The Eden Evangelical Lutheran Church was founded by inhabitants of the valley of Plum Creek in 1844, as there was no other church within several miles.

Agriculture was also being done in the valley of Plum Creek by the early 1800s. For instance, Henry Yoxtheimer, Sr., an early pioneer, farmed in the valley. Also, the 58-acre William Miller homestead historically existed at the headwaters of the creek. Parts of this valley were "fertile" and "well-cultivated" in the 19th and 20th centuries.
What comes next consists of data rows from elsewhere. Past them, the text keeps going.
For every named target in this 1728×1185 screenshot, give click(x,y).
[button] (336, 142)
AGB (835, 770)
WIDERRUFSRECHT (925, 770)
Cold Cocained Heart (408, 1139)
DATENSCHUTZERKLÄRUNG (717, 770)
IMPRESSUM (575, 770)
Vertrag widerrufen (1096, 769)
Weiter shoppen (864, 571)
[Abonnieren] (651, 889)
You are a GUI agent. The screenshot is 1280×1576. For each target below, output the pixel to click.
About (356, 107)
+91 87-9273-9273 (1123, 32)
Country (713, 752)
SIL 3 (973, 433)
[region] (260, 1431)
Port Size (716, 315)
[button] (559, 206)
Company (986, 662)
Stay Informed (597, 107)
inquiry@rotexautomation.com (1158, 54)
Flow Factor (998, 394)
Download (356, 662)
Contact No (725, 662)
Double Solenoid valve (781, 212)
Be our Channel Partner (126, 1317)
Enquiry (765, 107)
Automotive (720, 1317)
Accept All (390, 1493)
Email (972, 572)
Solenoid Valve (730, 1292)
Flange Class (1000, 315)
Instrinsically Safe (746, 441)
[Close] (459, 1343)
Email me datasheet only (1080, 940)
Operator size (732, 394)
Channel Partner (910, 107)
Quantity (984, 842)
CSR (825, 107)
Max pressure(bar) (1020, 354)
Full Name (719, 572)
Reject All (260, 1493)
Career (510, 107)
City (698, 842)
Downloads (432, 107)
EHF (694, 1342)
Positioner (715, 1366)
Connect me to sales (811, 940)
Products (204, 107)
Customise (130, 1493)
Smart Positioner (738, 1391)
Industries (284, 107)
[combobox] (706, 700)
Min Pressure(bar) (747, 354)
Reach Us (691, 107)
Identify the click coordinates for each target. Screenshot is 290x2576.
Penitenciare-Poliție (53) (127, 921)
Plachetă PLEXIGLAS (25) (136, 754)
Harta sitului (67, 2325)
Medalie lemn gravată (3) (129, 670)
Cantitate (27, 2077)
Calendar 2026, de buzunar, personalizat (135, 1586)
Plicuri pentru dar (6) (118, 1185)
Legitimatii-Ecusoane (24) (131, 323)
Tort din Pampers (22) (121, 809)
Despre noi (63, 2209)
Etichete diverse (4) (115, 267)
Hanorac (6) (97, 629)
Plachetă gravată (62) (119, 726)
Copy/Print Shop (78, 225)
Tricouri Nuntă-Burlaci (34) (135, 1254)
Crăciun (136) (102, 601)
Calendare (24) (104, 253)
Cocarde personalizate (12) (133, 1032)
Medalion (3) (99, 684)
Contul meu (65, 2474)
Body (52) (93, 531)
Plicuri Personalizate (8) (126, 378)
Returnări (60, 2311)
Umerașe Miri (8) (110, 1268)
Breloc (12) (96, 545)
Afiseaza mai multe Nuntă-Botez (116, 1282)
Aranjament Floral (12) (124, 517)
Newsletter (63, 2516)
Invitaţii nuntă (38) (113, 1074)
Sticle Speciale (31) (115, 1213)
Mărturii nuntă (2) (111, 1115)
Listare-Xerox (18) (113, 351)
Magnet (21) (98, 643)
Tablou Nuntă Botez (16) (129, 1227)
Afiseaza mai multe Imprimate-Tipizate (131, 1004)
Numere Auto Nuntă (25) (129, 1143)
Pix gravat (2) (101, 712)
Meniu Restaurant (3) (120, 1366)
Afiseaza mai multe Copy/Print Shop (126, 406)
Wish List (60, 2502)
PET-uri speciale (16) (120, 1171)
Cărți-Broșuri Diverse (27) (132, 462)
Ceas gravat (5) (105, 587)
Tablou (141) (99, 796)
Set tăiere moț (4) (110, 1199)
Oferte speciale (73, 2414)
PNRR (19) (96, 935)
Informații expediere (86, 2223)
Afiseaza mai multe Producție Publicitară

A number of bridges have been built over Plum Creek, including four in 1939 alone. A concrete tee beam bridge carrying Peace Valley Road was built across the creek in 1920 1 mi southeast of Hamilton and is 44.0 ft long. A steel stringer/multi-beam or girder bridge carrying State Route 4016 was built over the creek in 1939 north of Seven Points and is 51.8 ft long. Another bridge of the same type was built over the creek in that year 1.5 mi southeast of Hamilton. This bridge, which was repaired in 1999, is 51.8 ft long and also carries State Route 4016. A concrete slab bridge carrying State Route 4013 over Plum Creek was built in 1939 and repaired in 1997. It is 23.0 ft long and is located 1.5 mi southwest of Stonington. Another bridge of the same type was built over the creek 3 mi southwest of Stonington in 1939 and repaired in 1994. This bridge carries State Route 4013 and is 22.0 ft long. A prestressed box beam or girders bridge with a length of 40.0 ft was constructed across the creek 1.5 mi northwest of Seven Points in 1989 and carries T-684.

The name "Plum Creek" was erroneously given to another stream in the stream system of Little Shamokin Creek in a 1952 United States Geological Map of the Shamokin quadrangle. This error was noted in the late 1960s and was verified by two local farmers.